Nothing but the data, repeated exactly, belongs in the answer.
=== Excerpted data ===
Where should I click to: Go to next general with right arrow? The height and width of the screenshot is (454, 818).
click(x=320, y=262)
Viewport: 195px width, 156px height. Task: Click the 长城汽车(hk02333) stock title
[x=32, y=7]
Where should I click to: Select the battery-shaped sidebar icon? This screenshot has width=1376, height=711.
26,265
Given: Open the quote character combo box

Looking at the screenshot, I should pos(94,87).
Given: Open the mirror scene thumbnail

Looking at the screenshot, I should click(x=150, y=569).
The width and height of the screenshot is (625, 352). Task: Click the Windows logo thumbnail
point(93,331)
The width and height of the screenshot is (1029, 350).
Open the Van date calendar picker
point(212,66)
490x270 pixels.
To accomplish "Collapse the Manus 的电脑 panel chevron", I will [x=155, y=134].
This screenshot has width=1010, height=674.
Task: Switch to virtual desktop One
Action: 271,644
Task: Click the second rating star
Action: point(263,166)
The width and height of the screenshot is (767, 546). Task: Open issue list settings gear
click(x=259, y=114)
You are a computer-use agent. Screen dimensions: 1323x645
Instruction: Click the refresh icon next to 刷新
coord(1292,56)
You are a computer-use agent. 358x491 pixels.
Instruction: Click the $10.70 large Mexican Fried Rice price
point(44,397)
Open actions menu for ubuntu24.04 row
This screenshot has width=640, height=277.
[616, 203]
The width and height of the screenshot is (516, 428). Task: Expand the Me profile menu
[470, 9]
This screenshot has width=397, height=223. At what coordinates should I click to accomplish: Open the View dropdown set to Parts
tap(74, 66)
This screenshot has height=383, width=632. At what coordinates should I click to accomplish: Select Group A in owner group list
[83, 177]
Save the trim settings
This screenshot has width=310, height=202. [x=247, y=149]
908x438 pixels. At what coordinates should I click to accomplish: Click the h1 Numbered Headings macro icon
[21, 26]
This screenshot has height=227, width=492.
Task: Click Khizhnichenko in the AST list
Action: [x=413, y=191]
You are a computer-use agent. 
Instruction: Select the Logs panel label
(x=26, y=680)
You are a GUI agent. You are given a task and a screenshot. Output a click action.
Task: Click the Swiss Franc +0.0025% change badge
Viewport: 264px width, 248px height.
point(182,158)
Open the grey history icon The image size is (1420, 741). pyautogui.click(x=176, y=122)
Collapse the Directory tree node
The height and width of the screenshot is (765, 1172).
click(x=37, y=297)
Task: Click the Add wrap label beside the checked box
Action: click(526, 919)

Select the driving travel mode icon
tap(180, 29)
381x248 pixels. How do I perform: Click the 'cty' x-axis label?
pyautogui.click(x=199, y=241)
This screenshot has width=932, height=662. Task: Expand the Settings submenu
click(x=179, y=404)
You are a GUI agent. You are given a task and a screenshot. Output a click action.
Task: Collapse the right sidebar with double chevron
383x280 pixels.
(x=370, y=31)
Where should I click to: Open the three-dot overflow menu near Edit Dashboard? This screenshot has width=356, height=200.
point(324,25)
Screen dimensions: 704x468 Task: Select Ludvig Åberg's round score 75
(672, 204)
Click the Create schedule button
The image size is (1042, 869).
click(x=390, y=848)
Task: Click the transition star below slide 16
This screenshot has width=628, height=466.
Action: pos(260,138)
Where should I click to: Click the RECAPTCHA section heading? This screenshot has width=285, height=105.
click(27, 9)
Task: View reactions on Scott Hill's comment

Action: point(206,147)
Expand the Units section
===
__Expected output__.
Where should I click to: Go to next general with right arrow? The height and width of the screenshot is (454, 818).
click(x=320, y=262)
Viewport: 195px width, 156px height. Task: Click the 长城汽车(hk02333) stock title
[x=32, y=7]
Where should I click to: Select the battery-shaped sidebar icon? This screenshot has width=1376, height=711.
26,265
Given: Open the quote character combo box

Looking at the screenshot, I should pos(94,87).
Given: Open the mirror scene thumbnail

Looking at the screenshot, I should click(x=150, y=569).
The width and height of the screenshot is (625, 352). Task: Click the Windows logo thumbnail
point(93,331)
The width and height of the screenshot is (1029, 350).
Open the Van date calendar picker
point(212,66)
490x270 pixels.
To accomplish "Collapse the Manus 的电脑 panel chevron", I will [x=155, y=134].
This screenshot has width=1010, height=674.
Task: Switch to virtual desktop One
Action: 271,644
Task: Click the second rating star
Action: point(263,166)
The width and height of the screenshot is (767, 546). Task: Open issue list settings gear
click(x=259, y=114)
You are a computer-use agent. Screen dimensions: 1323x645
Instruction: Click the refresh icon next to 刷新
coord(1292,56)
You are a computer-use agent. 358x491 pixels.
Instruction: Click the $10.70 large Mexican Fried Rice price
point(44,397)
Open actions menu for ubuntu24.04 row
This screenshot has width=640, height=277.
[616, 203]
The width and height of the screenshot is (516, 428). Task: Expand the Me profile menu
[470, 9]
This screenshot has width=397, height=223. At what coordinates should I click to accomplish: Open the View dropdown set to Parts
tap(74, 66)
This screenshot has height=383, width=632. At what coordinates should I click to accomplish: Select Group A in owner group list
[83, 177]
Save the trim settings
This screenshot has width=310, height=202. [x=247, y=149]
908x438 pixels. At what coordinates should I click to accomplish: Click the h1 Numbered Headings macro icon
[21, 26]
This screenshot has height=227, width=492.
Task: Click Khizhnichenko in the AST list
Action: [x=413, y=191]
You are a computer-use agent. 
Instruction: Select the Logs panel label
(x=26, y=680)
You are a GUI agent. You are given a task and a screenshot. Output a click action.
Task: Click the Swiss Franc +0.0025% change badge
Viewport: 264px width, 248px height.
point(182,158)
Open the grey history icon The image size is (1420, 741). pyautogui.click(x=176, y=122)
Collapse the Directory tree node
The height and width of the screenshot is (765, 1172).
click(x=37, y=297)
Task: Click the Add wrap label beside the checked box
Action: click(526, 919)

Select the driving travel mode icon
tap(180, 29)
381x248 pixels. How do I perform: Click the 'cty' x-axis label?
pyautogui.click(x=199, y=241)
This screenshot has width=932, height=662. Task: Expand the Settings submenu
click(x=179, y=404)
You are a GUI agent. You are given a task and a screenshot. Output a click action.
Task: Collapse the right sidebar with double chevron
383x280 pixels.
(x=370, y=31)
Where should I click to: Open the three-dot overflow menu near Edit Dashboard? This screenshot has width=356, height=200.
point(324,25)
Screen dimensions: 704x468 Task: Select Ludvig Åberg's round score 75
(672, 204)
Click the Create schedule button
The image size is (1042, 869).
click(x=390, y=848)
Task: Click the transition star below slide 16
This screenshot has width=628, height=466.
Action: pos(260,138)
Where should I click to: Click the RECAPTCHA section heading? This screenshot has width=285, height=105.
click(27, 9)
Task: View reactions on Scott Hill's comment

Action: point(206,147)
Expand the Units section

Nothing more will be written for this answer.